Task brief ::
Return the lines below word for word, starting with the line that contains "At what (x,y)" and going on through the last line, with both ends included. Leave the pictures out of your answer.

[Item position entries]
— start —

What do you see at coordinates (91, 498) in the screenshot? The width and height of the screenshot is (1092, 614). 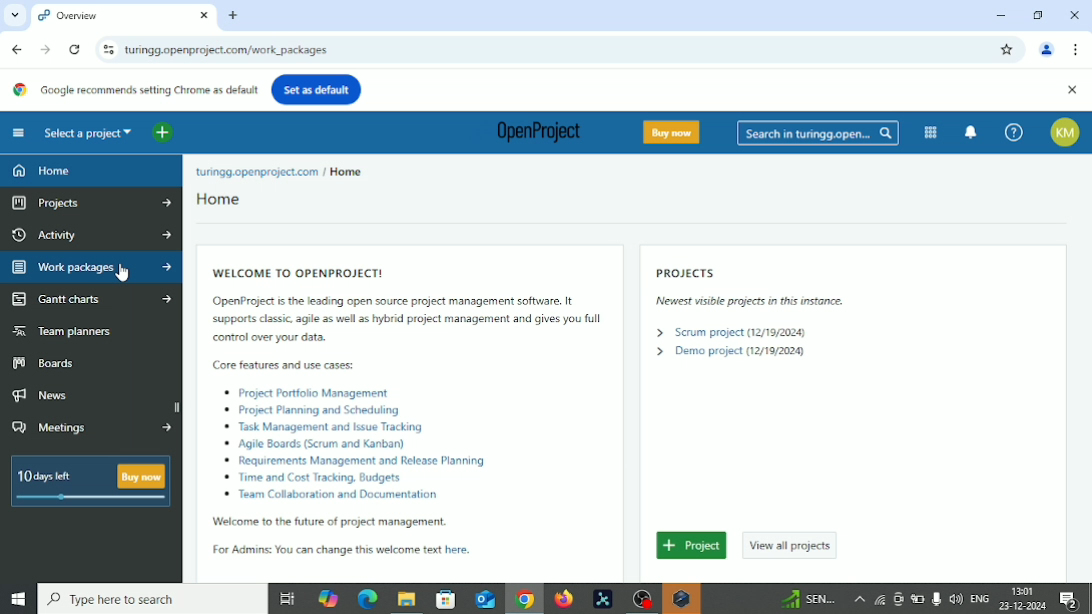 I see `days of subscription left in slide bar` at bounding box center [91, 498].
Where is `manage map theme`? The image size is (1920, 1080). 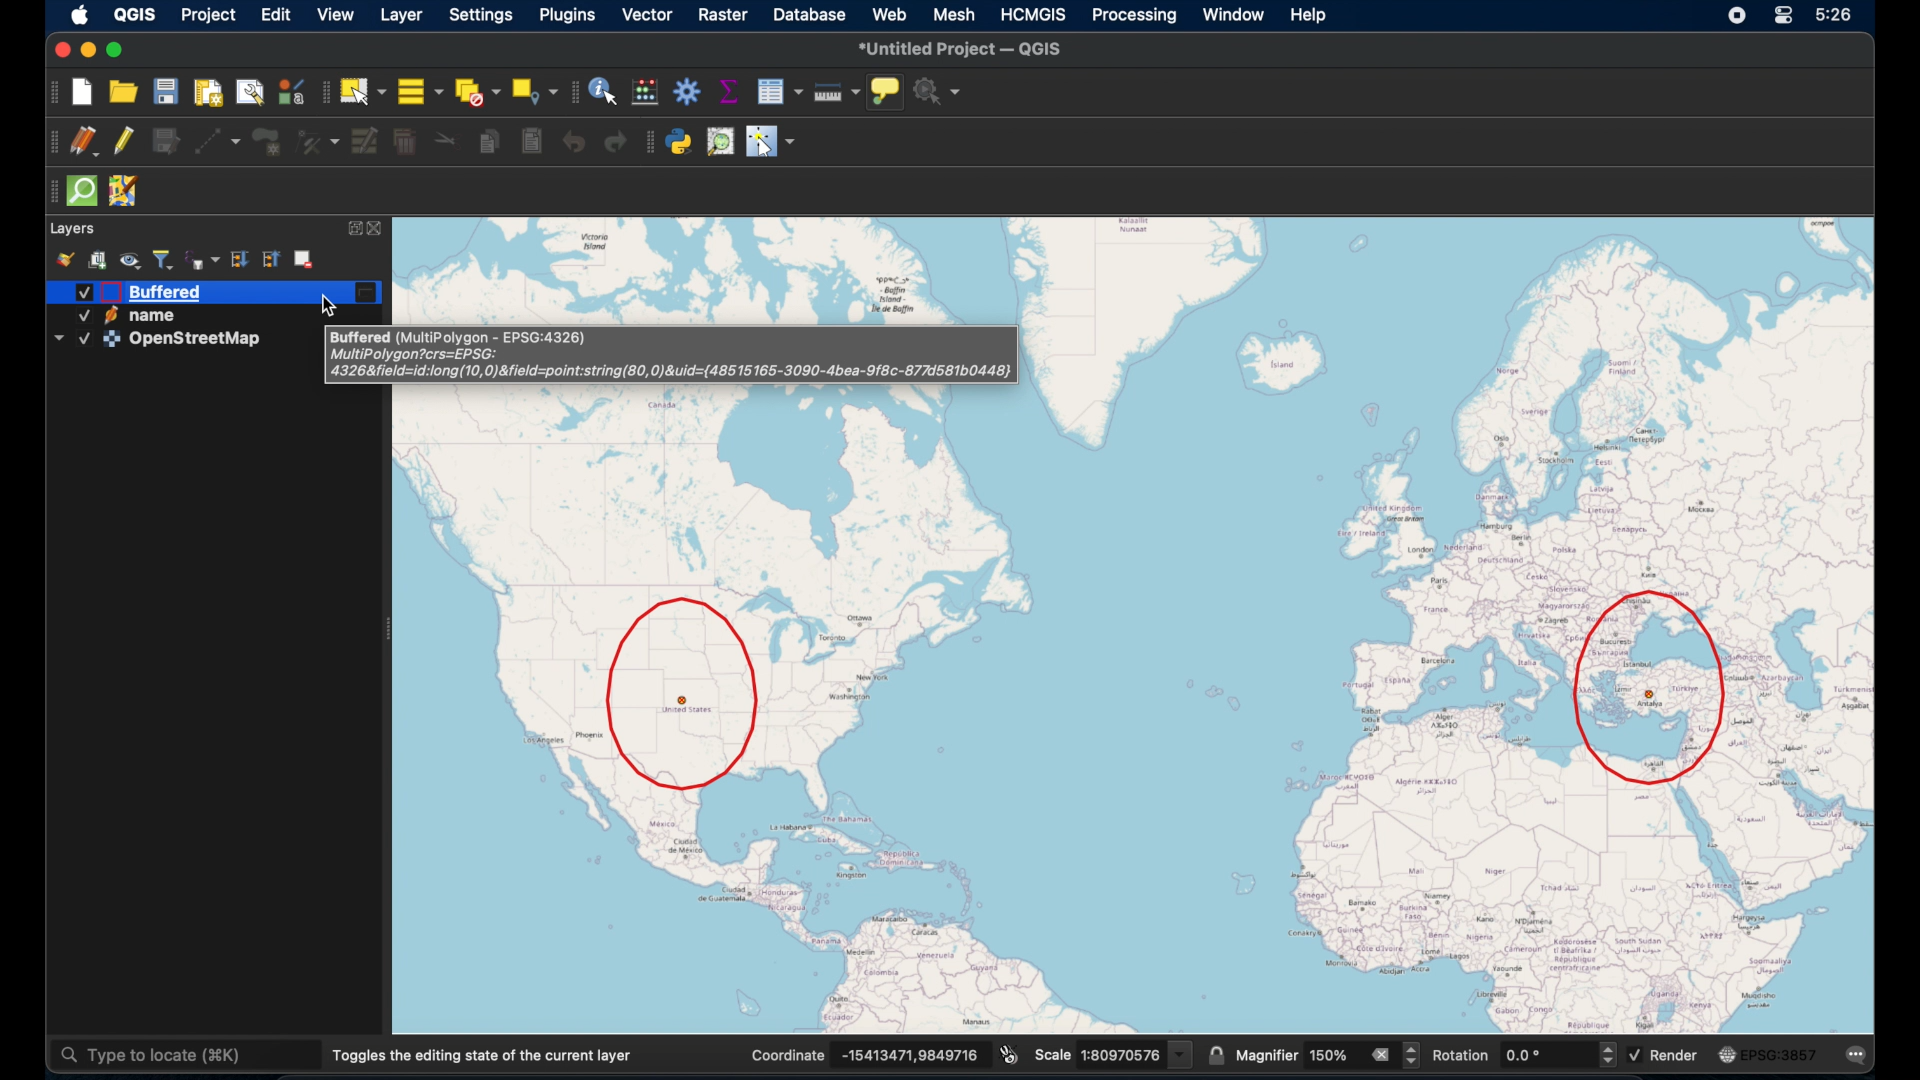 manage map theme is located at coordinates (129, 260).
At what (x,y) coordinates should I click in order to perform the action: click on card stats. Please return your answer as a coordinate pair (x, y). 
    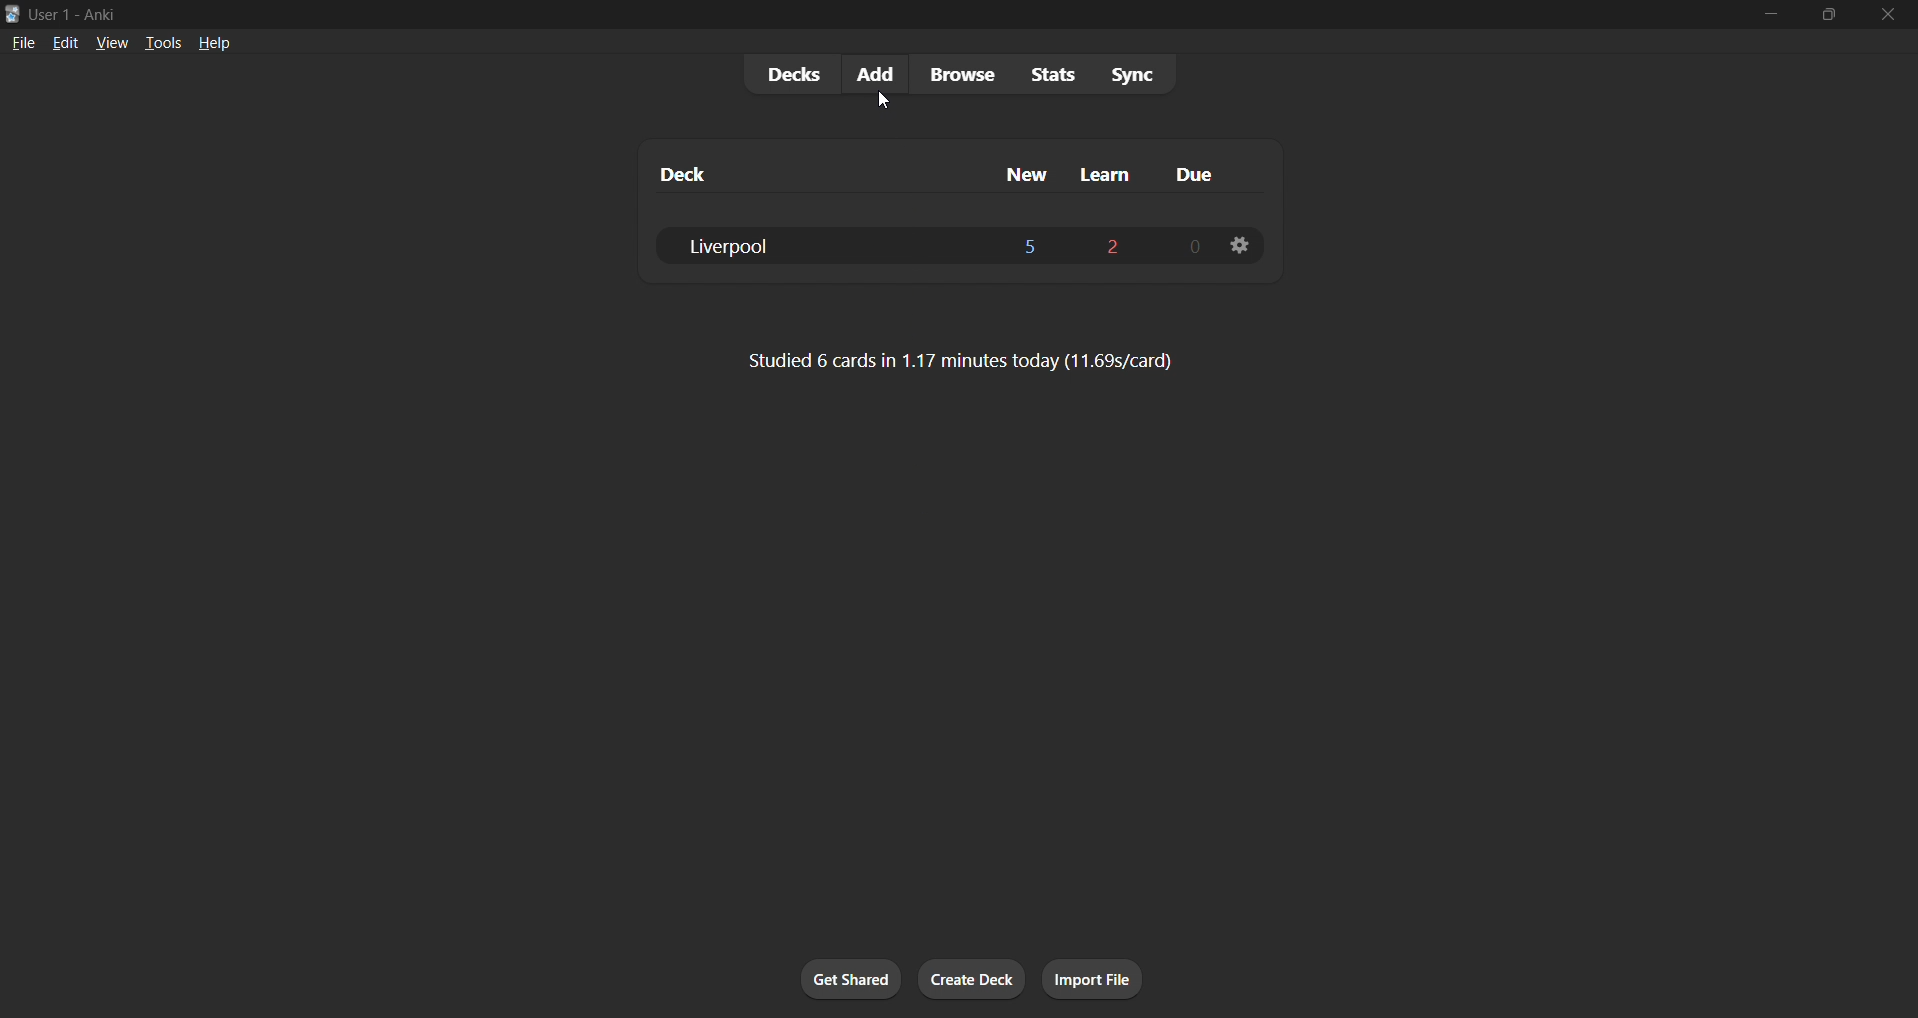
    Looking at the image, I should click on (970, 358).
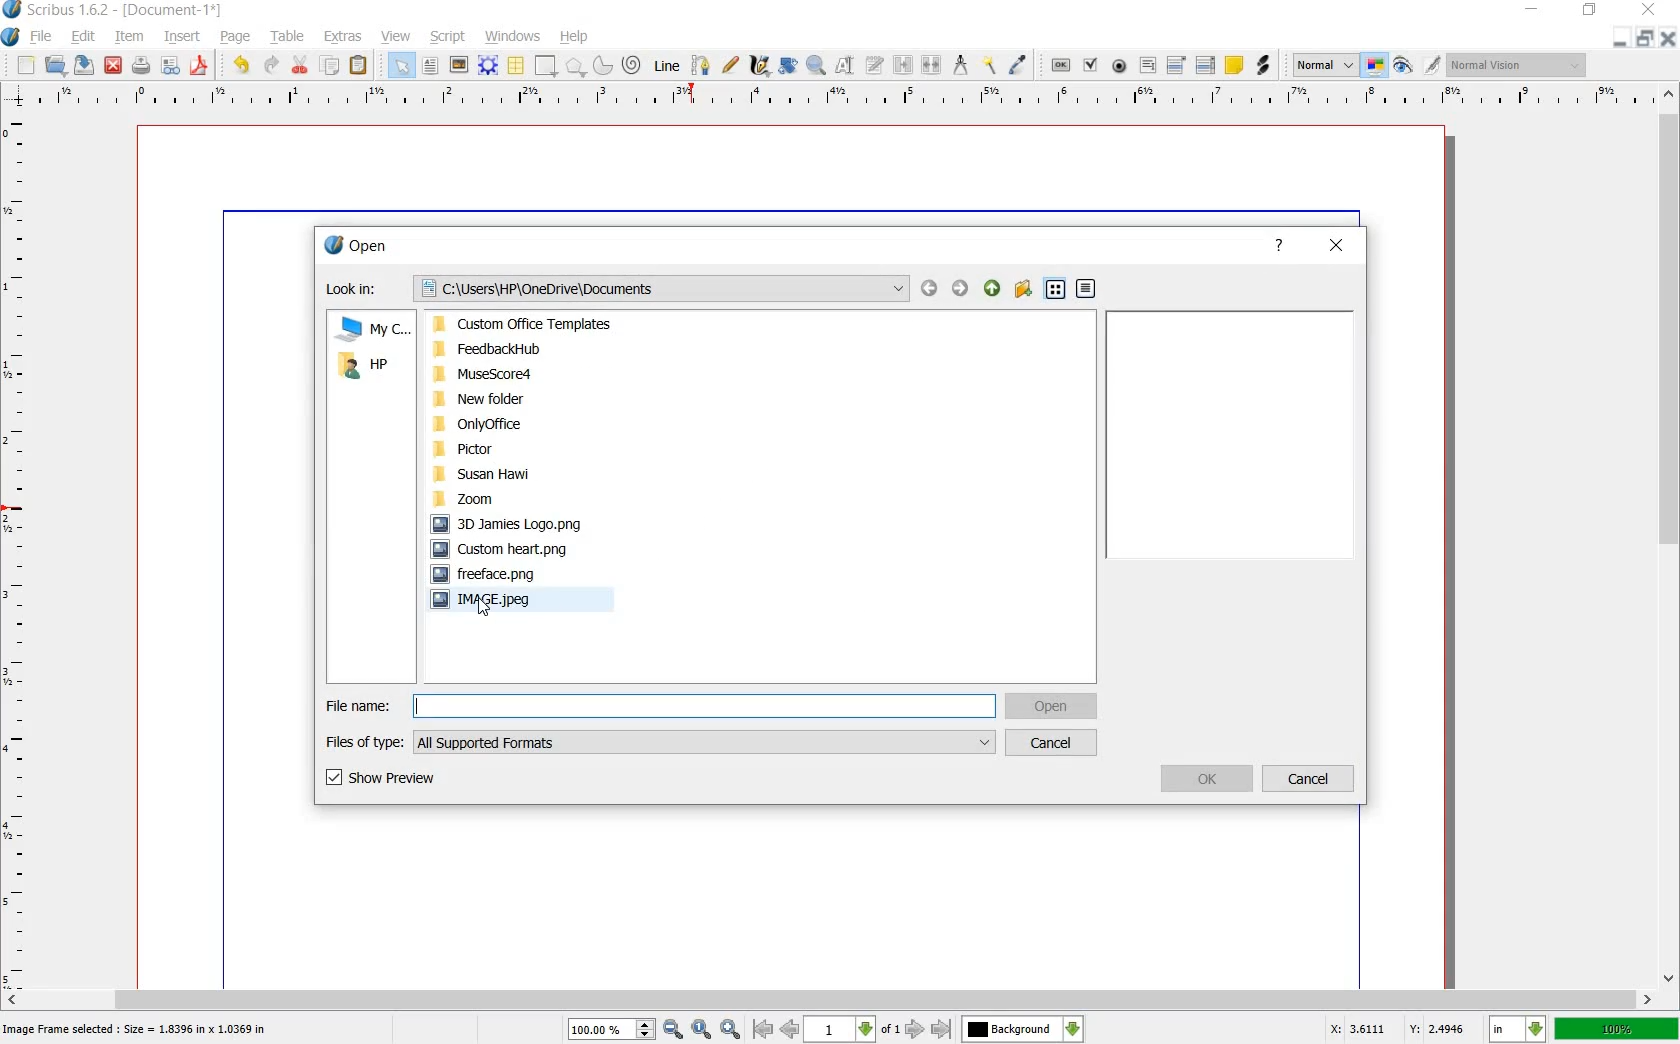 This screenshot has height=1044, width=1680. I want to click on HP, so click(364, 369).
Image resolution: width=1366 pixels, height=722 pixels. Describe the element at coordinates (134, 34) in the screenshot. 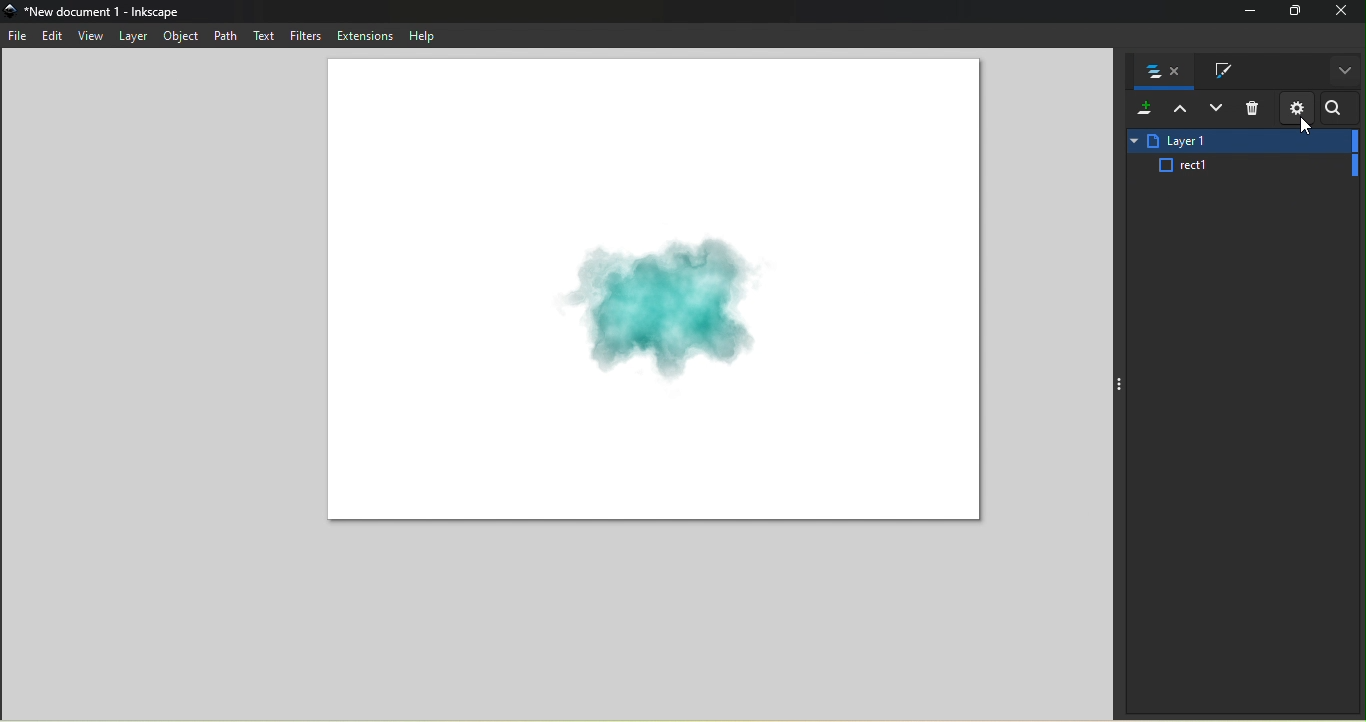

— end —

Written reply ::
At what (x,y) coordinates should I click in order to perform the action: click on card stats. Please return your answer as a coordinate pair (x, y). 
    Looking at the image, I should click on (970, 358).
 This screenshot has height=1044, width=1680. I want to click on HP, so click(364, 369).
Image resolution: width=1366 pixels, height=722 pixels. Describe the element at coordinates (134, 34) in the screenshot. 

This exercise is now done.